> Document
# New cage



## HENRY (Feb 2, 2007)

what is the best cage for male rat. I MEAN A BIG CAGE


----------



## Forensic (Apr 12, 2007)

My personal preference is a Ferret Nation 142.

And by 'male rat' I assume you mean 2?


----------



## HENRY (Feb 2, 2007)

is that cage good? and how much? where can i find it?


----------



## Forensic (Apr 12, 2007)

The FN is highly recommended. It's available in person at PetSmart, and online at ferret.com, ebay, and possibly some other sites. It can run around 229 dollars, but you can sometimes find it for around 159 (I think PetSmart may currently be having a sale). It has 1" bar spacing, which is fine for big boys, and can hold up to 12 rats if used properly.


----------



## Forensic (Apr 12, 2007)

This is my FN 142. (Edit: One of it's many incarnations, anyway. :lol: )


----------



## HENRY (Feb 2, 2007)

how tall it


----------



## Forensic (Apr 12, 2007)

Including the base, which is a shelf and the wheels, the whole cage has dimensions 36 x 25 x 62.5 (inches).


----------



## Forensic (Apr 12, 2007)

You may also want to consider the also highly recommended Martins cages, which are available online only. 
http://www.martinscages.com/products/cages/rat/
http://www.martinscages.com/products/cages/ferret/


----------



## tattered_teddy_bear (Apr 24, 2007)

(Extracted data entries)

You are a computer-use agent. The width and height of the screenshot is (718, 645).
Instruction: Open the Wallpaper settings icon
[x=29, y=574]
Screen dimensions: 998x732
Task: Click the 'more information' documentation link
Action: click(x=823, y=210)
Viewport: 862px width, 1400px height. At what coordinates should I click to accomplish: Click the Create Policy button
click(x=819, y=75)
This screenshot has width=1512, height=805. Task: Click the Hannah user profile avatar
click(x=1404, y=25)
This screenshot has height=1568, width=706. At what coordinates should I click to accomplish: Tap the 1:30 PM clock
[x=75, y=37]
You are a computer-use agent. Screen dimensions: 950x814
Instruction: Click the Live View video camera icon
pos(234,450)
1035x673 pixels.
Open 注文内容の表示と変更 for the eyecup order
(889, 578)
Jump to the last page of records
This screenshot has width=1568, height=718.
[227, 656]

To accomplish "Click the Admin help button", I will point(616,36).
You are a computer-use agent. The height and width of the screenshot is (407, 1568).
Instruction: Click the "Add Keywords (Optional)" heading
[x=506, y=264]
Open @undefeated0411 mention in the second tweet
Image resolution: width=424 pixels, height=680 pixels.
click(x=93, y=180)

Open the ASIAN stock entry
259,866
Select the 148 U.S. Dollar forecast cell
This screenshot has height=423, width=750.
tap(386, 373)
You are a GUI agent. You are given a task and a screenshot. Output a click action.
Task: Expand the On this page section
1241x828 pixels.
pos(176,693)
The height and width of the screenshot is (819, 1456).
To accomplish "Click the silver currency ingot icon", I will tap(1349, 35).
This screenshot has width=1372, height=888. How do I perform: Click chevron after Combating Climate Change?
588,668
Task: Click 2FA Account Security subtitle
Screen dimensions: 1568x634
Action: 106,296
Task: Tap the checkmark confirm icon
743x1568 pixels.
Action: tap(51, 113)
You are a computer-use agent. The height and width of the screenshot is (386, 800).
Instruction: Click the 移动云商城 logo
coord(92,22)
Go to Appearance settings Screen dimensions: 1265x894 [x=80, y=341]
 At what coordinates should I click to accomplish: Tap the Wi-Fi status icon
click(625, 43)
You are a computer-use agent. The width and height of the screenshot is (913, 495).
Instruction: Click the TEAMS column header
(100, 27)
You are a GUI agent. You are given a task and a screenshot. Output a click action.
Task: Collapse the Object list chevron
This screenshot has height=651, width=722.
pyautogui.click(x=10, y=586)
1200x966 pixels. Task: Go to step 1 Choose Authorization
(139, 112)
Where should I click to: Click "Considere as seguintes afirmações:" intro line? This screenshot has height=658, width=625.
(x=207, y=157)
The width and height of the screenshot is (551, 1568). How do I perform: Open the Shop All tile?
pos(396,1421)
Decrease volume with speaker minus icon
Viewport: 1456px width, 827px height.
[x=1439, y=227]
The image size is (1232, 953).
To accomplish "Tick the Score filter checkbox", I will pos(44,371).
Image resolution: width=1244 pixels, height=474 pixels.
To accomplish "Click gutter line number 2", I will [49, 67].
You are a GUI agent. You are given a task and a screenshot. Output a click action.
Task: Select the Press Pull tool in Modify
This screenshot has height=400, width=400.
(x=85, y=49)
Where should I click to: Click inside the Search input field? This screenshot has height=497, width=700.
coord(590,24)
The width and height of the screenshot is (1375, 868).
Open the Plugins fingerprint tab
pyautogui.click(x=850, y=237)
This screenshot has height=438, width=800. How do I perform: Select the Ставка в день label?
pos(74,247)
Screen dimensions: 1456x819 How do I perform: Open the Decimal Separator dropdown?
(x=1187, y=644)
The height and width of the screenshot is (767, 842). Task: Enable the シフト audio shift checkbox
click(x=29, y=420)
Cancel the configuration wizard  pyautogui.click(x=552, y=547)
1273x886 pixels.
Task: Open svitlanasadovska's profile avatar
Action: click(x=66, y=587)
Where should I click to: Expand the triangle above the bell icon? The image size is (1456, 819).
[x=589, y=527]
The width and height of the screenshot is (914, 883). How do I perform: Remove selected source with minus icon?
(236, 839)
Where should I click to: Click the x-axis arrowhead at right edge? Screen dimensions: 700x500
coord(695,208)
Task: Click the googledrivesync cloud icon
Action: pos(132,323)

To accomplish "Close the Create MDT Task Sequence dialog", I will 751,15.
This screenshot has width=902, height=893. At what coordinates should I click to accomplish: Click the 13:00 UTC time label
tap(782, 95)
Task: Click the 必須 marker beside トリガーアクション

> To be done
(1) According to the thread, what bar spacing does the Ferret Nation 142 have?
(2) Gather every line of the rows that contains the string "page".

> Response list
(1) It has 1" bar spacing.

(2)
Jump to the last page of records
Task: Expand the On this page section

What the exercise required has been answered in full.